Published 2013-10-22Version 1

The aim of this paper is to extend and generalise some work of Katona on the existence of perfect matchings or Hamilton cycles in graphs subject to certain constraints. The most general form of these constraints is that we are given a family of sets of edges of our graph and are not allowed to use all the edges of any member of this family. We consider two natural ways of expressing constraints of this kind using graphs and using set systems.
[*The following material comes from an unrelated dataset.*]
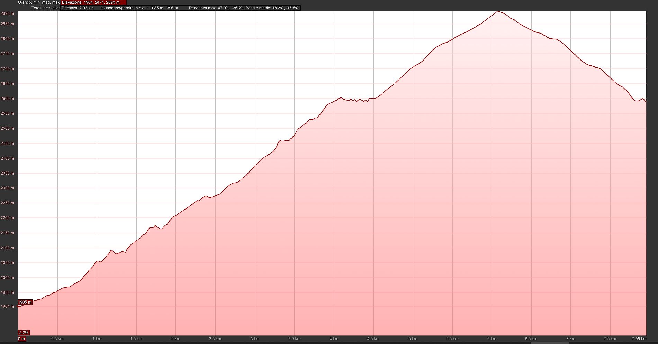Click the 2893 m maximum elevation axis label
Screen dimensions: 658x344
(7, 14)
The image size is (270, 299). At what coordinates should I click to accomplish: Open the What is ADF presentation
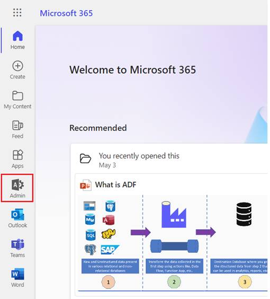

For the first version we ask for conditions on regular bipartite graphs $G$ and $H$ for there to exist a perfect matching in $G$, no two edges of which form a $4$-cycle with two edges of $H$. In the second, we ask for conditions under which a Hamilton cycle in the complete graph (or equivalently a cyclic permutation) exists, with the property that it has no collection of intervals of prescribed lengths whose union is an element of a given family of sets. For instance we prove that the smallest family of $4$-sets with the property that every cyclic permutation of an $n$-set contains two adjacent pairs of points has size between $(1/9+o(1))n^2$ and $(1/2-o(1))n^2$. We also give bounds on the general version of this problem and on other natural special cases. We finish by raising numerous open problems and directions for further study.